**EXERCISE**.
Copy out all the entries exactly.

**INPUT**.
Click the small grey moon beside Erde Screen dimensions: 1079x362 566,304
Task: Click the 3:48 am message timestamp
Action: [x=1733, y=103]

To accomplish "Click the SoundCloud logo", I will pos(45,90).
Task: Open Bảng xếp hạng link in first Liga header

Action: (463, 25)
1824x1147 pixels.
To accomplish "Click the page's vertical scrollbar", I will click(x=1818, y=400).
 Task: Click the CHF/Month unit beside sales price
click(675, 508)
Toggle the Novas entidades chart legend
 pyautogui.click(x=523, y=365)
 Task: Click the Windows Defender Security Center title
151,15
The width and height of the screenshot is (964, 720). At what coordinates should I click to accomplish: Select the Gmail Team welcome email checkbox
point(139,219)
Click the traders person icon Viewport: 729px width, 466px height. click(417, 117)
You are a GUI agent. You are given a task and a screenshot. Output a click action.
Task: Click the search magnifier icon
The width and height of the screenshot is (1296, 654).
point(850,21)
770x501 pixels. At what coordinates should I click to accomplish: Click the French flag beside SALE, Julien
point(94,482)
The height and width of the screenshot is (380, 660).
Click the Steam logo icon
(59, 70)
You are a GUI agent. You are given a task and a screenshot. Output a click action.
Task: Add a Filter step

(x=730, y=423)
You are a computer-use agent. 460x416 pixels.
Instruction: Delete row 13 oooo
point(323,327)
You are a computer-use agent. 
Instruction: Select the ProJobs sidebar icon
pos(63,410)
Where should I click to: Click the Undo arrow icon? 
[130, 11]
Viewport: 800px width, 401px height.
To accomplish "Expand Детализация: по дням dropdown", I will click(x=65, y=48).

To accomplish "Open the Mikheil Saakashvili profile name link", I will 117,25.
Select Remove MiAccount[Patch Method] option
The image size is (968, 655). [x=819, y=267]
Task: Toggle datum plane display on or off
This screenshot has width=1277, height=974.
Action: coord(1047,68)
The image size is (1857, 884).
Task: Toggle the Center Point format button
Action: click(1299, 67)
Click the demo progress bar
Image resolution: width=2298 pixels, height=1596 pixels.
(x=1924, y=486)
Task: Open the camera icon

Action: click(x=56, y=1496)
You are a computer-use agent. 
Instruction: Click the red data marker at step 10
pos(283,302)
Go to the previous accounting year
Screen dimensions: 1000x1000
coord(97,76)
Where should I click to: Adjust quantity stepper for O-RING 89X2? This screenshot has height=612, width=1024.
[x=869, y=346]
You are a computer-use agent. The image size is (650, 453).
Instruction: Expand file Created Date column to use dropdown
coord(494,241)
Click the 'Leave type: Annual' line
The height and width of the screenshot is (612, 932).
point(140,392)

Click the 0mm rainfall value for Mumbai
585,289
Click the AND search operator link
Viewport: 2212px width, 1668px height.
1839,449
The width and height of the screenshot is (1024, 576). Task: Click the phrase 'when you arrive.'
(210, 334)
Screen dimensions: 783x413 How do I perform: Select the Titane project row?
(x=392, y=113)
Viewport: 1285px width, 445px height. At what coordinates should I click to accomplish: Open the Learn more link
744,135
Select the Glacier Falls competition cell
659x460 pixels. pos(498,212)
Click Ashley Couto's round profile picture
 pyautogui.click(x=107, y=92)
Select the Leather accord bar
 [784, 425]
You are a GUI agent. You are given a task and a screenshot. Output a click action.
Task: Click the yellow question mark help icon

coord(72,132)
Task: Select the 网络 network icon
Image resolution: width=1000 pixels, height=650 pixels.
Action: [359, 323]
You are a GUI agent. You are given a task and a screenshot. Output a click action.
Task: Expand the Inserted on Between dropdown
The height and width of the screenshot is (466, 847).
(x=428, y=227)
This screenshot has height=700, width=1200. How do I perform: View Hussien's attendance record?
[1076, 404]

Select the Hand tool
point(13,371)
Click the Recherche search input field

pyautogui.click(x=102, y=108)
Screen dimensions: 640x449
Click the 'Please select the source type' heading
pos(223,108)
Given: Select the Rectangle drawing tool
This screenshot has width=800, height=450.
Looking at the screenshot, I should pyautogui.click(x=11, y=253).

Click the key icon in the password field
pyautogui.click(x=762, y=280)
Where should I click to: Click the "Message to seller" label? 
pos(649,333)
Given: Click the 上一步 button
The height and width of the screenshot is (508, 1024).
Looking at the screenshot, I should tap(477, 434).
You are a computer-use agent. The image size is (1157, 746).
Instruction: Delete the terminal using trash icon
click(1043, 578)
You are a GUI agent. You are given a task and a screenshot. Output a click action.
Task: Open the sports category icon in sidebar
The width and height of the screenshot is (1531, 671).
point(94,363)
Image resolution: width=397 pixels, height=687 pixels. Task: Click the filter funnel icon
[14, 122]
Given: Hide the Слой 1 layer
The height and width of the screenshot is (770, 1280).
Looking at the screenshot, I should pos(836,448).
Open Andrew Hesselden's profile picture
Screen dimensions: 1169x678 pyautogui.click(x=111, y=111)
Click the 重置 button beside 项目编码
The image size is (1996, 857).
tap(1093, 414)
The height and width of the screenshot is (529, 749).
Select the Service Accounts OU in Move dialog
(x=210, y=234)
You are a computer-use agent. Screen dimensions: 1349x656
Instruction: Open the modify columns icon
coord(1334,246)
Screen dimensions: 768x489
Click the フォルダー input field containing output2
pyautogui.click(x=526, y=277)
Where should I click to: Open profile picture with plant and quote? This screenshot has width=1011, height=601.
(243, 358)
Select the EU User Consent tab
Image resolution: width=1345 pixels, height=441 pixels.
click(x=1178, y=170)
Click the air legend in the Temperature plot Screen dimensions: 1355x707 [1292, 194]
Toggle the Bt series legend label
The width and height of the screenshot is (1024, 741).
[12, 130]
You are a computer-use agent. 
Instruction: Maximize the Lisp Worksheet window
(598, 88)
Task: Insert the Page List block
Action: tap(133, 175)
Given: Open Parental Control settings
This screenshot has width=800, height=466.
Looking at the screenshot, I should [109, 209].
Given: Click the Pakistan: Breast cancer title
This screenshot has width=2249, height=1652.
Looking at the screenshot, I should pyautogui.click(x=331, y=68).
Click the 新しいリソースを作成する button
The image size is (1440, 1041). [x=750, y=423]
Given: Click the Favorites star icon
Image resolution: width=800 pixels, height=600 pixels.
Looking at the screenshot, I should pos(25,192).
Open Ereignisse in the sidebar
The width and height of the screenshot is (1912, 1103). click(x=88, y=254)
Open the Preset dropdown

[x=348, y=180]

**ANSWER BOX**.
Click the small grey moon beside Erde Screen dimensions: 1079x362 566,304
Task: Click the 3:48 am message timestamp
Action: [x=1733, y=103]

To accomplish "Click the SoundCloud logo", I will pos(45,90).
Task: Open Bảng xếp hạng link in first Liga header

Action: (463, 25)
1824x1147 pixels.
To accomplish "Click the page's vertical scrollbar", I will click(x=1818, y=400).
 Task: Click the CHF/Month unit beside sales price
click(675, 508)
Toggle the Novas entidades chart legend
 pyautogui.click(x=523, y=365)
 Task: Click the Windows Defender Security Center title
151,15
The width and height of the screenshot is (964, 720). At what coordinates should I click to accomplish: Select the Gmail Team welcome email checkbox
point(139,219)
Click the traders person icon Viewport: 729px width, 466px height. click(417, 117)
You are a GUI agent. You are given a task and a screenshot. Output a click action.
Task: Click the search magnifier icon
The width and height of the screenshot is (1296, 654).
point(850,21)
770x501 pixels. At what coordinates should I click to accomplish: Click the French flag beside SALE, Julien
point(94,482)
The height and width of the screenshot is (380, 660).
Click the Steam logo icon
(59, 70)
You are a GUI agent. You are given a task and a screenshot. Output a click action.
Task: Add a Filter step

(x=730, y=423)
You are a computer-use agent. 460x416 pixels.
Instruction: Delete row 13 oooo
point(323,327)
You are a computer-use agent. 
Instruction: Select the ProJobs sidebar icon
pos(63,410)
Where should I click to: Click the Undo arrow icon? 
[130, 11]
Viewport: 800px width, 401px height.
To accomplish "Expand Детализация: по дням dropdown", I will click(x=65, y=48).

To accomplish "Open the Mikheil Saakashvili profile name link", I will 117,25.
Select Remove MiAccount[Patch Method] option
The image size is (968, 655). [x=819, y=267]
Task: Toggle datum plane display on or off
This screenshot has width=1277, height=974.
Action: coord(1047,68)
The image size is (1857, 884).
Task: Toggle the Center Point format button
Action: click(1299, 67)
Click the demo progress bar
Image resolution: width=2298 pixels, height=1596 pixels.
(x=1924, y=486)
Task: Open the camera icon

Action: click(x=56, y=1496)
You are a computer-use agent. 
Instruction: Click the red data marker at step 10
pos(283,302)
Go to the previous accounting year
Screen dimensions: 1000x1000
coord(97,76)
Where should I click to: Adjust quantity stepper for O-RING 89X2? This screenshot has height=612, width=1024.
[x=869, y=346]
You are a computer-use agent. The image size is (650, 453).
Instruction: Expand file Created Date column to use dropdown
coord(494,241)
Click the 'Leave type: Annual' line
The height and width of the screenshot is (612, 932).
point(140,392)

Click the 0mm rainfall value for Mumbai
585,289
Click the AND search operator link
Viewport: 2212px width, 1668px height.
1839,449
The width and height of the screenshot is (1024, 576). Task: Click the phrase 'when you arrive.'
(210, 334)
Screen dimensions: 783x413 How do I perform: Select the Titane project row?
(x=392, y=113)
Viewport: 1285px width, 445px height. At what coordinates should I click to accomplish: Open the Learn more link
744,135
Select the Glacier Falls competition cell
659x460 pixels. pos(498,212)
Click Ashley Couto's round profile picture
 pyautogui.click(x=107, y=92)
Select the Leather accord bar
 [784, 425]
You are a GUI agent. You are given a task and a screenshot. Output a click action.
Task: Click the yellow question mark help icon

coord(72,132)
Task: Select the 网络 network icon
Image resolution: width=1000 pixels, height=650 pixels.
Action: [359, 323]
You are a GUI agent. You are given a task and a screenshot. Output a click action.
Task: Expand the Inserted on Between dropdown
The height and width of the screenshot is (466, 847).
(x=428, y=227)
This screenshot has height=700, width=1200. How do I perform: View Hussien's attendance record?
[1076, 404]

Select the Hand tool
point(13,371)
Click the Recherche search input field

pyautogui.click(x=102, y=108)
Screen dimensions: 640x449
Click the 'Please select the source type' heading
pos(223,108)
Given: Select the Rectangle drawing tool
This screenshot has width=800, height=450.
Looking at the screenshot, I should pyautogui.click(x=11, y=253).

Click the key icon in the password field
pyautogui.click(x=762, y=280)
Where should I click to: Click the "Message to seller" label? 
pos(649,333)
Given: Click the 上一步 button
The height and width of the screenshot is (508, 1024).
Looking at the screenshot, I should tap(477, 434).
You are a computer-use agent. The image size is (1157, 746).
Instruction: Delete the terminal using trash icon
click(1043, 578)
You are a GUI agent. You are given a task and a screenshot. Output a click action.
Task: Open the sports category icon in sidebar
The width and height of the screenshot is (1531, 671).
point(94,363)
Image resolution: width=397 pixels, height=687 pixels. Task: Click the filter funnel icon
[14, 122]
Given: Hide the Слой 1 layer
The height and width of the screenshot is (770, 1280).
Looking at the screenshot, I should pos(836,448).
Open Andrew Hesselden's profile picture
Screen dimensions: 1169x678 pyautogui.click(x=111, y=111)
Click the 重置 button beside 项目编码
The image size is (1996, 857).
tap(1093, 414)
The height and width of the screenshot is (529, 749).
Select the Service Accounts OU in Move dialog
(x=210, y=234)
You are a computer-use agent. Screen dimensions: 1349x656
Instruction: Open the modify columns icon
coord(1334,246)
Screen dimensions: 768x489
Click the フォルダー input field containing output2
pyautogui.click(x=526, y=277)
Where should I click to: Open profile picture with plant and quote? This screenshot has width=1011, height=601.
(243, 358)
Select the EU User Consent tab
Image resolution: width=1345 pixels, height=441 pixels.
click(x=1178, y=170)
Click the air legend in the Temperature plot Screen dimensions: 1355x707 [1292, 194]
Toggle the Bt series legend label
The width and height of the screenshot is (1024, 741).
[12, 130]
You are a computer-use agent. 
Instruction: Maximize the Lisp Worksheet window
(598, 88)
Task: Insert the Page List block
Action: tap(133, 175)
Given: Open Parental Control settings
This screenshot has width=800, height=466.
Looking at the screenshot, I should [109, 209].
Given: Click the Pakistan: Breast cancer title
This screenshot has width=2249, height=1652.
Looking at the screenshot, I should pyautogui.click(x=331, y=68).
Click the 新しいリソースを作成する button
The image size is (1440, 1041). [x=750, y=423]
Given: Click the Favorites star icon
Image resolution: width=800 pixels, height=600 pixels.
Looking at the screenshot, I should pos(25,192).
Open Ereignisse in the sidebar
The width and height of the screenshot is (1912, 1103). click(x=88, y=254)
Open the Preset dropdown

[x=348, y=180]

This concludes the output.